You’ve been reading for years that companies are fleeing California, putting the Golden State’s economy in peril. However, new analysis suggests that California’s financial standing is better than some of the strongest economies globally.

Last week, Governor Gavin Newsom’s office put out a press release highlighting California’s move to surpass Germany as the world’s fourth-largest economy. The claim was based on an analysis from Bloomberg, which detailed California’s relative global strength. According to author Matthew A. Winkler, estimates suggest California may already have caught Germany. We likely won’t know for sure until data is made available next year.

The Golden State state had already outpaced Brazil and France in 2015 and passed the United Kingdom in 2017, making it number five relative to other nations. Bloomberg credits this continued upward movement to the state’s economy proving to be “relatively resilient through the pandemic and now through the current period of elevated inflation” and California’s continuously growing renewable energy businesses.

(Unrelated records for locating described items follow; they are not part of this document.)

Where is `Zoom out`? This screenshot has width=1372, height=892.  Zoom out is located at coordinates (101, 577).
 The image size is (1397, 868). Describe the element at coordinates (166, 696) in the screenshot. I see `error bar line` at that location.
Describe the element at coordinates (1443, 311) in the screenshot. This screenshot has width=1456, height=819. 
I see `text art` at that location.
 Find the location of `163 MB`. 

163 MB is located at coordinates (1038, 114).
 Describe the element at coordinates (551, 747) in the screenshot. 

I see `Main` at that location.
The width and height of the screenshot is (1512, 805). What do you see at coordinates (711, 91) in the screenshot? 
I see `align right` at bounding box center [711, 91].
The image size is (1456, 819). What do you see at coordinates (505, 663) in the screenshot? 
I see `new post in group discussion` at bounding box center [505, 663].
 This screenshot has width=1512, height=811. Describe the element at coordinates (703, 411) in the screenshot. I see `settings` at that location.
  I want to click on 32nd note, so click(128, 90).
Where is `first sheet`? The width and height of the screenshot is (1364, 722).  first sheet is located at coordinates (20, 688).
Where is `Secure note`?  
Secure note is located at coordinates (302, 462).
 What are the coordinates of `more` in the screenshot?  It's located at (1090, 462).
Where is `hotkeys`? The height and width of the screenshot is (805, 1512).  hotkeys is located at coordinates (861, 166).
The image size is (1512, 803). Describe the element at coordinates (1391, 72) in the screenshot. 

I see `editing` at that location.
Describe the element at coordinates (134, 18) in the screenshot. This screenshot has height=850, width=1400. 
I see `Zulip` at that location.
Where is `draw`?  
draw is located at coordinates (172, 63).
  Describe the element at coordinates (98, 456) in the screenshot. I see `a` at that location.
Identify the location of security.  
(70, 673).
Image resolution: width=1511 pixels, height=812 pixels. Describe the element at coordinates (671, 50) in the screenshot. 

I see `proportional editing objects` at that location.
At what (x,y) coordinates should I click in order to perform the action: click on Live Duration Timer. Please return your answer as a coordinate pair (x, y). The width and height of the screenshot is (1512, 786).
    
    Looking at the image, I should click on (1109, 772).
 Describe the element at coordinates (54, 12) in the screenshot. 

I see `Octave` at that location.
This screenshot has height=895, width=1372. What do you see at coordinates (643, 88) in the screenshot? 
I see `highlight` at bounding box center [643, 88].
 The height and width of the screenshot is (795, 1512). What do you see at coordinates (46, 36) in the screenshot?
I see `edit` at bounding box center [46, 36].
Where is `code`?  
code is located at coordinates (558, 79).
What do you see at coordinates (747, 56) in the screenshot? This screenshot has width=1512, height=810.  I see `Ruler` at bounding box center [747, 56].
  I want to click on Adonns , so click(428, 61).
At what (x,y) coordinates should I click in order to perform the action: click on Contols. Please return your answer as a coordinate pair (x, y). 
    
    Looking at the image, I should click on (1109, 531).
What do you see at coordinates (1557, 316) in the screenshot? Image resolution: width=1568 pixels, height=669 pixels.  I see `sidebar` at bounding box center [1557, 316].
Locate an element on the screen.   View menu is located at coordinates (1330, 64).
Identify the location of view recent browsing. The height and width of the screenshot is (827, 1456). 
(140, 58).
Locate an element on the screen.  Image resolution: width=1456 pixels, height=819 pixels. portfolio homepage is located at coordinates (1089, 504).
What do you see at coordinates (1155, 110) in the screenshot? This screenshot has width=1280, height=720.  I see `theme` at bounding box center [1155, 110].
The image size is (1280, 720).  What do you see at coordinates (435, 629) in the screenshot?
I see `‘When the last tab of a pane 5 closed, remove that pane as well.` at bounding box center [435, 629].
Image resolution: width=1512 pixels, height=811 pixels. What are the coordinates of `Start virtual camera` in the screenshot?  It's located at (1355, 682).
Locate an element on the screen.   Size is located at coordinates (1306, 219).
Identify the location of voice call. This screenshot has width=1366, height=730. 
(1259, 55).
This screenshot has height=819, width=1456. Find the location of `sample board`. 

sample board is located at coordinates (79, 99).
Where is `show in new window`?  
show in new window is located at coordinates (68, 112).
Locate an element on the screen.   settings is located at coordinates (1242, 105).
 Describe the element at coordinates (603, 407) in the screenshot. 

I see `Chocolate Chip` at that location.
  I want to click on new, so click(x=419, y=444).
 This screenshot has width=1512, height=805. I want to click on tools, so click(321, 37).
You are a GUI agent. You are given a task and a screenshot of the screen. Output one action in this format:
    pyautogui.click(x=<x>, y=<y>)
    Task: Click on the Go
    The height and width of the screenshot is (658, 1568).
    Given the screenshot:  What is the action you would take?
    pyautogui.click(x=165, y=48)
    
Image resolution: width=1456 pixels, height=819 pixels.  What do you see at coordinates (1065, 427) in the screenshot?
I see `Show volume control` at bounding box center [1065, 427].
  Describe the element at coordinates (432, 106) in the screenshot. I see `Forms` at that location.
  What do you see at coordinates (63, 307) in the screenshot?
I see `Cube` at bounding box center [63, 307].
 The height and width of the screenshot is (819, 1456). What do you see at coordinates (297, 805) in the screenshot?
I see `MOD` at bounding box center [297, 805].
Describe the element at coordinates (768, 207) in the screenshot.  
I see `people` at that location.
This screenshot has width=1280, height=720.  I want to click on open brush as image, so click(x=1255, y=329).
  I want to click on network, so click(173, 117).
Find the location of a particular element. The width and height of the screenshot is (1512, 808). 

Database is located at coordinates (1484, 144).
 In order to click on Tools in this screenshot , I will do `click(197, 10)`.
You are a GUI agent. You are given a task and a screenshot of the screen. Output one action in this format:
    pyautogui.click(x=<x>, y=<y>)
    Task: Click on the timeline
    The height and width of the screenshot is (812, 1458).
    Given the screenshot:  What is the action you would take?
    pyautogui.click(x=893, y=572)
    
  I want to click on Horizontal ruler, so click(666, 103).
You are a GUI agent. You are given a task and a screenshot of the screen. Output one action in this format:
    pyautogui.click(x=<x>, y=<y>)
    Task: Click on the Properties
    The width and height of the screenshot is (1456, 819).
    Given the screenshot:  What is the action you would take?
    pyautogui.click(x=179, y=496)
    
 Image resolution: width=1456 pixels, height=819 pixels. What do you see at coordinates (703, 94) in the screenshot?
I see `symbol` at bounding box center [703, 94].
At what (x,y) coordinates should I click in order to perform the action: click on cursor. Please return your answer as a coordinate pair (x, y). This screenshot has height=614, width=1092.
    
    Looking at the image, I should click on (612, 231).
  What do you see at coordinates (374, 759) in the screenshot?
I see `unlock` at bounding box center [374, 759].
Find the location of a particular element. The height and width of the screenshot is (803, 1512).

“While critics often say California’s best days are behind us, reality proves otherwise – our economic growth and job gains continue to fuel the nation’s economy,” said Governor Newsom said in the press release.

Newsom said the state would continue “doubling down on industries of the future, like renewables and clean energy.”

Bloomberg reported that the market capitalization of companies in renewable energy increased by 731% within the last three years, which is 1.74 times more than Germany’s renewable counterparts.

In addition, the state’s top three industries — technology hardware, media and software — have increased 63%, 95% and 115%, respectively, within the last three years, according to Bloomberg data. At the same time, German’s top markets have been whipsawed by pandemic volatility.

California has also experienced an increase in job creation and a decrease in the unemployment rate. In July 2022, the unemployment rate fell to 3.9%, the lowest since data was first collected in 1976. However, it rose to 4.1% in August.

While a significant amount of people were reported to have left the San Francisco Bay Area during the beginning of the COVID-19 pandemic, the business sector in the area didn’t reflect that, Bloomberg reported. In fact, the region actually grew its share of publicly traded market capitalization.

In response to the Bloomberg reporting, Newsom’s office highlighted inflation relief efforts and renewable energy spending as ways his administration is proactively working to position California to compete into the future.